Electricity
Why This Matters
Flick a switch and a room lights up. Plug in a charger and your phone fills back up. Almost everything around you — fans, fridges, phones, trains — runs on the same invisible thing flowing through wires. But what is actually flowing? And why does a heater coil glow red-hot while the wire feeding it stays cool?
This chapter answers exactly that. You’ll learn what electric current really is, what pushes it along (voltage), what holds it back (resistance), and the one neat rule — Ohm’s law — that ties all three together. Once you have that, you can predict what any simple circuit will do.
And it’s not just theory. Why does a fuse “blow”? Why are house appliances wired in parallel and not in series?
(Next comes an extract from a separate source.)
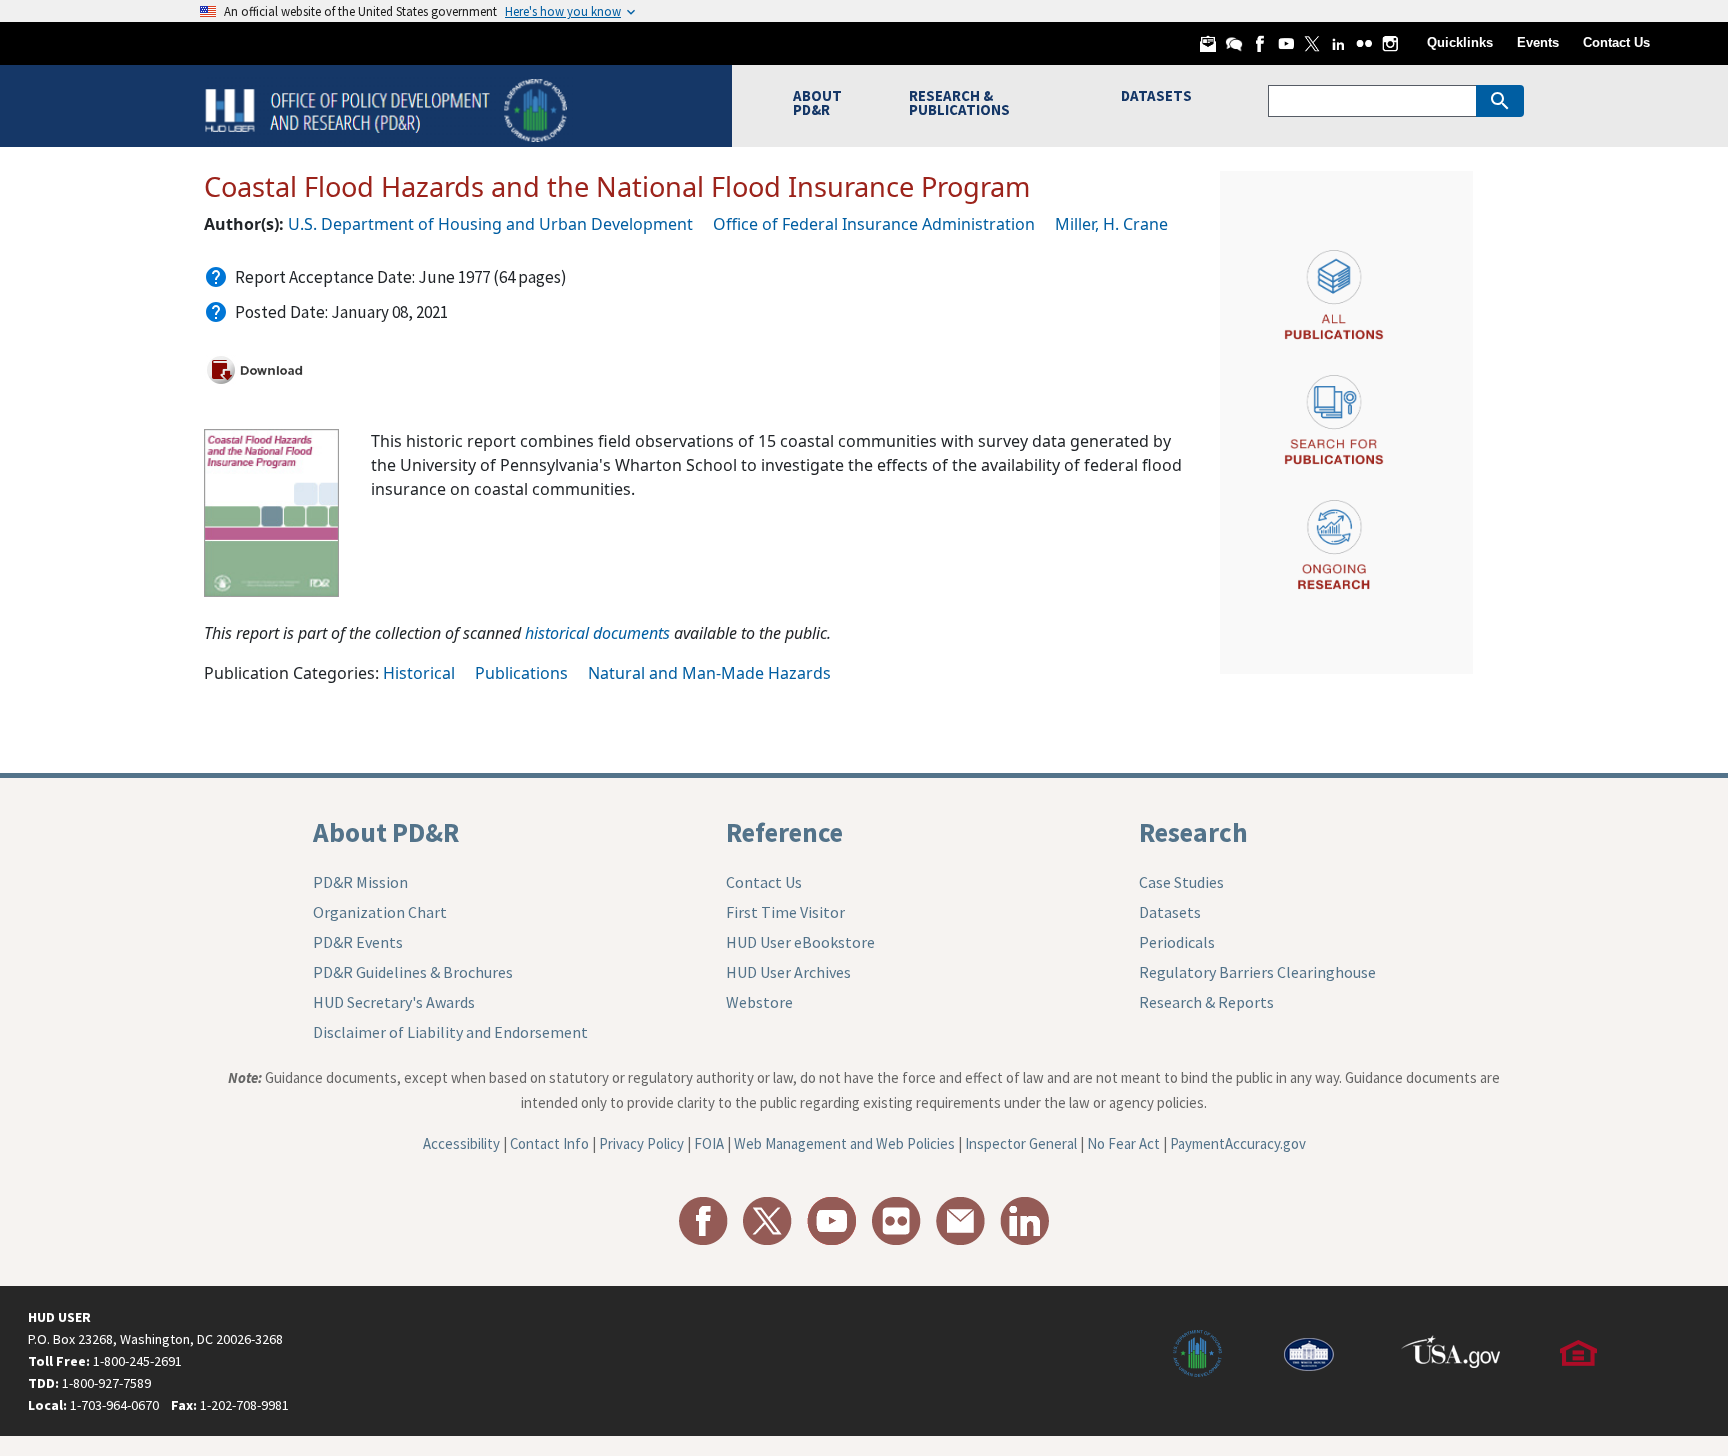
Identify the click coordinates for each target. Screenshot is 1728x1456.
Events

Why is your electricity bill measured in “units”? By the end, all of these will make complete sense.
The Big Idea
Current is the flow of electric charge. A potential difference (voltage) pushes that charge through a wire, and resistance opposes it. Ohm’s law links them: V = IR. Push harder (more V) and you get more current; resist more (more R) and you get less.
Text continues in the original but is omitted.